■ Task statement ■
Count the lines in the items below that contain the word "width", and give only that number.

■ Exercise inputs ■
· · ·
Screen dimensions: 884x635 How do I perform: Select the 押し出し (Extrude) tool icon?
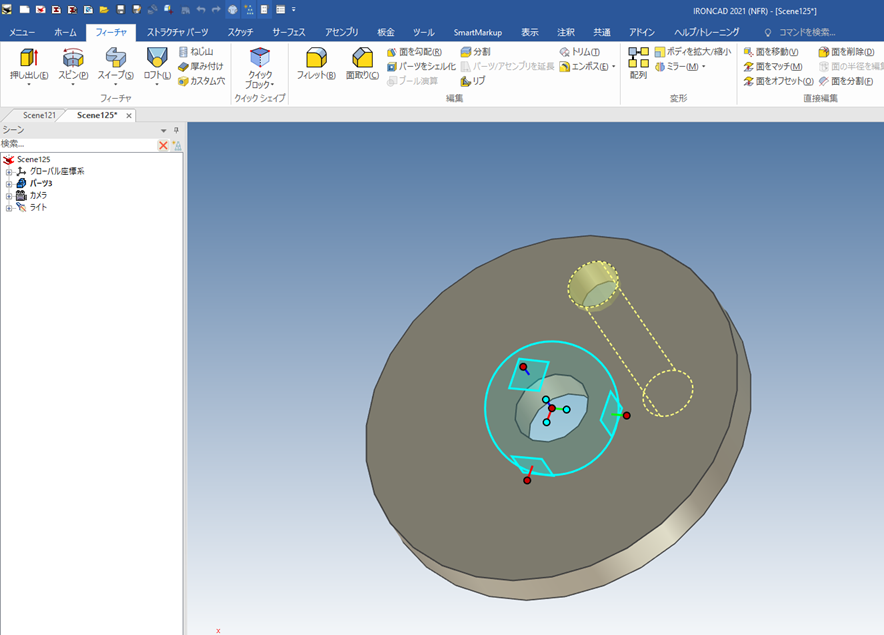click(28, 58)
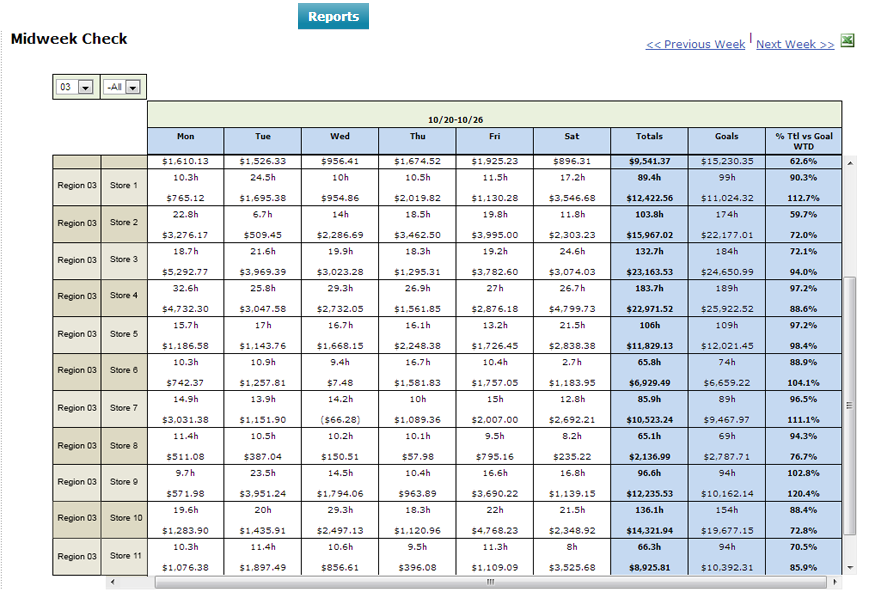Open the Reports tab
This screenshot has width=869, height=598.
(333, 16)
· · ·
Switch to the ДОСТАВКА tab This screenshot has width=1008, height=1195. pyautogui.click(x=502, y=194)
· · ·
■ Exercise response ■
2